Los miré otra vez. El plumaje de los cuervos presumía de un aspecto ligamentoso que centelleaba con el azul de las antorchas a través de sus sutiles movimientos en reposo. Pero, ¿qué les pasaba en los ojos? Una espesa película blanquecina cubría los ojos de todos los ejemplares.
—Están ciegos…
Neco se señaló la frente y dijo:
—La verdadera inteligencia ve más allá de los sentidos.
Lo seguí con la mirada mientras regresaba de entre los cuervos para situarse de nuevo frente a mí.
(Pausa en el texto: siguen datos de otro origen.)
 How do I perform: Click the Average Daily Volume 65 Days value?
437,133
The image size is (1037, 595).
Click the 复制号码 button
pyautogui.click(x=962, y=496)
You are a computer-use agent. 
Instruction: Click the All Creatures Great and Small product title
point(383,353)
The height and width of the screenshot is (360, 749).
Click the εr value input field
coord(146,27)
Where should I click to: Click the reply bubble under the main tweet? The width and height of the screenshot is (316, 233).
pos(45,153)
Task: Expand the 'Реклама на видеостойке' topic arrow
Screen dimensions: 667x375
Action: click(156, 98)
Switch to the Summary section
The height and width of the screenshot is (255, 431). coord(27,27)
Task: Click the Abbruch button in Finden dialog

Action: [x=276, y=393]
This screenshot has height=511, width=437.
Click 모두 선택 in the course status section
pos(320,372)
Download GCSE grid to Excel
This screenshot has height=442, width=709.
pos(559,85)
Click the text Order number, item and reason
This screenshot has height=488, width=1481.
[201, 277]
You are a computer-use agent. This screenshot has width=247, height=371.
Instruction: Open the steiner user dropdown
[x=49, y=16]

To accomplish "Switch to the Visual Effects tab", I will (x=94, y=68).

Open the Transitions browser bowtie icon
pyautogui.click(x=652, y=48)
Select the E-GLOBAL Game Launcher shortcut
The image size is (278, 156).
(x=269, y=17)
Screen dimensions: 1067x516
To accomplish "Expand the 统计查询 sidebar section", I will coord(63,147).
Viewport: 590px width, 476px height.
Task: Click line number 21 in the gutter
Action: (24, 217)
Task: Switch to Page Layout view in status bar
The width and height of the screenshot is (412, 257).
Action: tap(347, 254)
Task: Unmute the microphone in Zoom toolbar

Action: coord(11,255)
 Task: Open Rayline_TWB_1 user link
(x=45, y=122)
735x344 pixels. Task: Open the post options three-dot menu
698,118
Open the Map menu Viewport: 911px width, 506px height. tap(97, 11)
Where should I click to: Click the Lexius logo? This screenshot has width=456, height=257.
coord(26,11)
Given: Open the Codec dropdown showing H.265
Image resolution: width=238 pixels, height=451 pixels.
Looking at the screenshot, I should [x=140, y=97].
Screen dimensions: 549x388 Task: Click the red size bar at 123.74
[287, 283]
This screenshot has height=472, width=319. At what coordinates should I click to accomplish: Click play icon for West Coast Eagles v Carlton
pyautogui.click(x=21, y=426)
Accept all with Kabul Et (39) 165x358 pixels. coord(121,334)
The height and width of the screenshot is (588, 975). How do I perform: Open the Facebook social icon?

—Ahora debemos despedirnos, pero antes te advertiré de algo. Alguien tratará de engañarte y ese alguien es el origen de tu dolor, la causa por la que no duermes por las noches. Primero te hechizará y prontamente se manchará de sangre ajena. Llegado el momento, mis cuervos te desvelarán su identidad.
Sin pudor, le contesté:
—Me pareces el perfecto candidato.
—Mostrarás tu dolor y arrojarás a ese alguien al destino que merece. Tu desprecio, y sólo tu desprecio, será la sentencia de su condena.
—No lo olvidaré.
Pensé que se marcaba un farol, que aquella profecía formaba parte de alguna macabra travesura y que no tenía sentido. Lo que tenía claro es que quería irme de allí. Alcé la piedra y lo amenacé otra vez:
—Ahora, deja que me vaya.
—Por supuesto.
Retrocedí lentamente por el espacio que habían dejado los cuervos sin apartarle la mirada. Neco hizo un gesto con el arco del violín y dijo:
—No lo olvides, Sofía.
—¿El qué?
—Cuando otros se hundan, yo estaré ahí.
Arranqué a correr. Una presión en la nuca me incitaba a correr más y más rápido. Los cuervos ni se inmutaban a mi paso. Parecían estatuas. Una vez me hube alejado lo suficiente, miré atrás y fui consciente del tétrico escenario. Me fijé en los bastones de fuego, en el cielo púrpura y en la distribución de los cuervos respecto a Neco. Acababa de asistir a una extraña misa en mitad de la noche.